"The most wasted of all days is one without laughter." ~e e cummings

Wednesday, January 4, 2012

food allergy tragedy

A 7-year old girl died at her school this week as a result of an allergic reaction to, most likely, peanuts. Her family knew of her severe food allergies (which included peanuts and eggs, among others) and had an Allergy Action Plan in place at her school, which included the administration of medications in the event of an allergic reaction. She knew she was having an allergic reaction and went to the clinic complaining of a rash. At some point during the presentation of her symptoms, 911 was called. By the time she was being transported by ambulance to the hospital, she was in cardiac arrest. She was pronounced dead at the hospital a short time later.

There are holes in the story as it is being reported to the public. Was the Allergy Action Plan followed? Was an Epi-Pen administered? Did she have an Epi-Pen at school? How is it possible that she could ingest her allergen if she had known food allergies that were severe enough to warrant an Allergy Action Plan at school??

I need to know more about this, not only because I'm about to send my Epi-Pen carrying kiddo off to The Big School next year, but because THIS CHILD SHOULD NOT HAVE DIED.

Food allergies are common (5-10% of school age children have food allergies), food allergy deaths are not. And that's because there are prevention measures that can and must be taken to ensure that children with food allergies do not come into contact with their allergens (only eating food from home being the obvious one) and because there are ways to stop an allergic reaction once it has started (the administration of Benadryl at the first sign of a reaction and giving the Epi-Pen if the reaction progresses or at ANY point in which breathing/respiration is being compromised).

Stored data

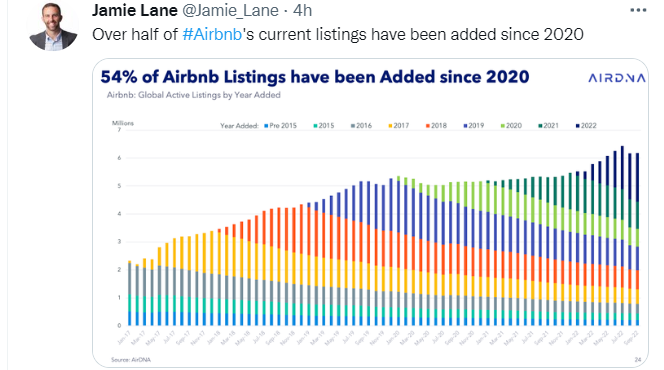Click the Pre 2015 legend swatch

(266, 126)
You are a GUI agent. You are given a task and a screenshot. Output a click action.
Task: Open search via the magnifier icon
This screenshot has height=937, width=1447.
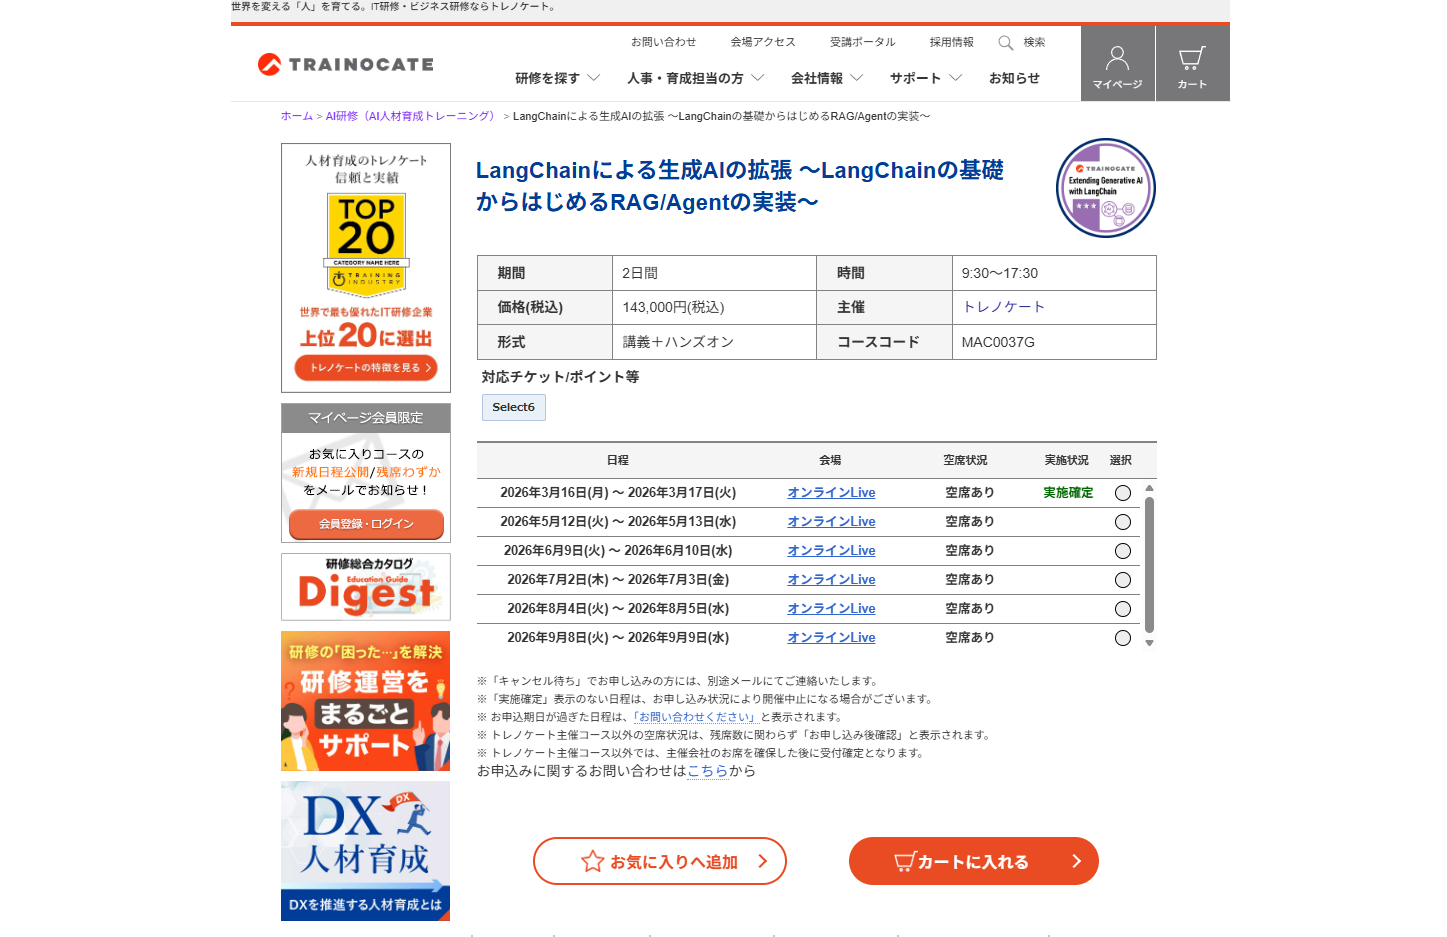(1005, 42)
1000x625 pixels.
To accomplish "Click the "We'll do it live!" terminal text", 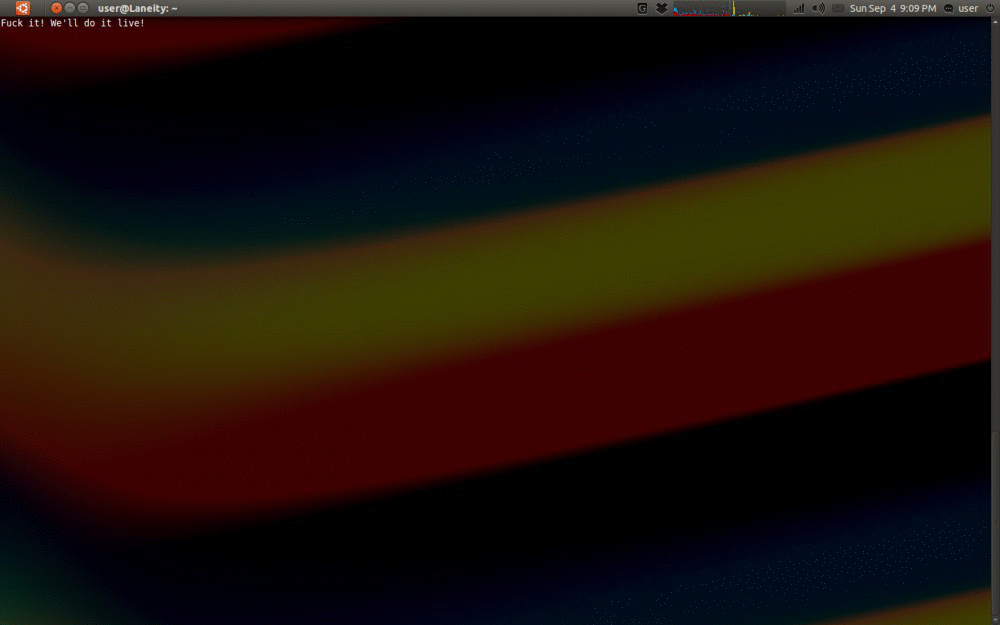I will [97, 23].
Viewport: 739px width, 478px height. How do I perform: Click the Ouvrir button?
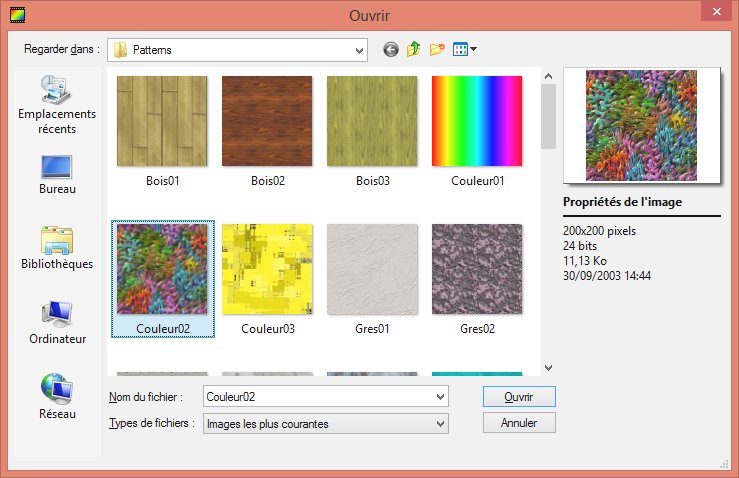[x=518, y=397]
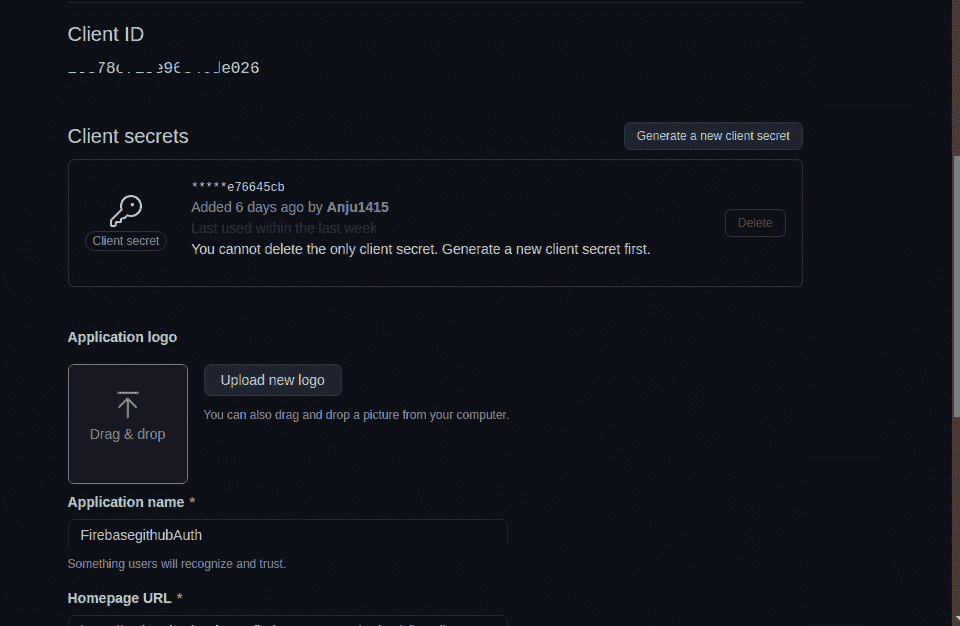Click the Client ID value text
Image resolution: width=960 pixels, height=626 pixels.
[164, 68]

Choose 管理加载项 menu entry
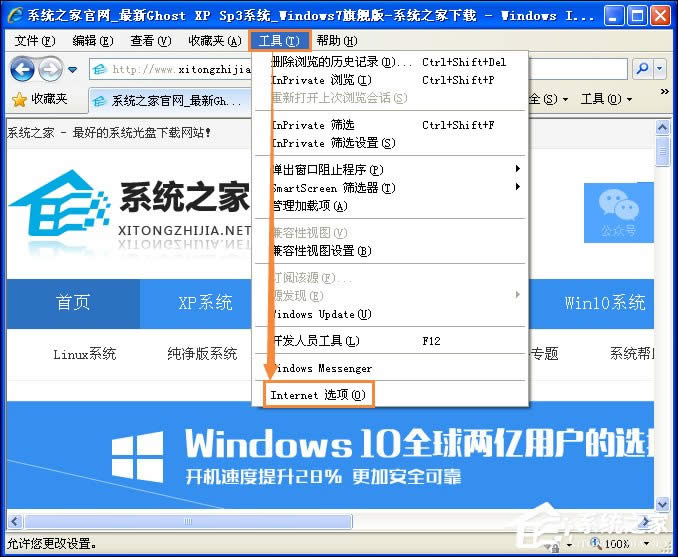[310, 206]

Activities.
a: Transcribe the part of the food allergy post that opens with the words containing "A 7-year old" and closes with "short time later.".
b: Go on with the food allergy post, picking up right after its last sentence.
The stored data has nothing to do with any of this.

Responses.
a:
A 7-year old girl died at her school this week as a result of an allergic reaction to, most likely, peanuts. Her family knew of her severe food allergies (which included peanuts and eggs, among others) and had an Allergy Action Plan in place at her school, which included the administration of medications in the event of an allergic reaction. She knew she was having an allergic reaction and went to the clinic complaining of a rash. At some point during the presentation of her symptoms, 911 was called. By the time she was being transported by ambulance to the hospital, she was in cardiac arrest. She was pronounced dead at the hospital a short time later.

b:
I need more information. Maybe an Epi-Pen was administered, 911 was called, and a second Epi was given (which is standard protocol if the first doesn't "work" within five to ten minutes of the injection). If this is the case, a tragedy occurred: A tiny body was unable to cope with a poison that, by some horrible accident, was ingested.

But what if?? What if an Epi-Pen wasn't given? Why wasn't it? Because someone didn't recognize the signs of an anaphylactic reaction? What if the signs were recognized but the little girl didn't have an Epi-Pen at the school (one report I read states that the mother tried to bring one to school at the beginning of he year but was told by a clinic aid to leave it at home)? What would you have done? You would have taken some other allergic kid's Epi-Pen and you would have administered it to the little girl in distress. You wouldn't have even thought twice about it because this is LIFE and DEATH. This is not the time to think of legal consequences of prescription violation or whatever.

But what if she were the only allergic kid in the school and there WERE NO EPI-PENS at the school? Well, there needs to be. If schools, restaurants, airports, shopping malls, and concert venues can have defibrillators at-the-ready in the event of a cardiac emergency, why aren't there Epi-Pens in every classroom, cafeteria, and school clinic to protect the lives of this growing population of severely food allergic children?

The Food Allergy and Anaphylaxis Network is currently working tirelessly to promote legislation to make this a reality, in part because 25% of reactions that happen in school occur in children without a prior history of allergies, but mostly because IT COULD SAVE LIVES.

In addition to putting Epi-Pens in every room, every school district in the country needs to take 20 minutes of their Back To School Week lecture series and devote it to the education of teachers and support staff about the recognition of allergic reactions and action plans to follow once a reaction is underway. Because this IS more important than literacy, math fluency, team-building, and classroom decorating.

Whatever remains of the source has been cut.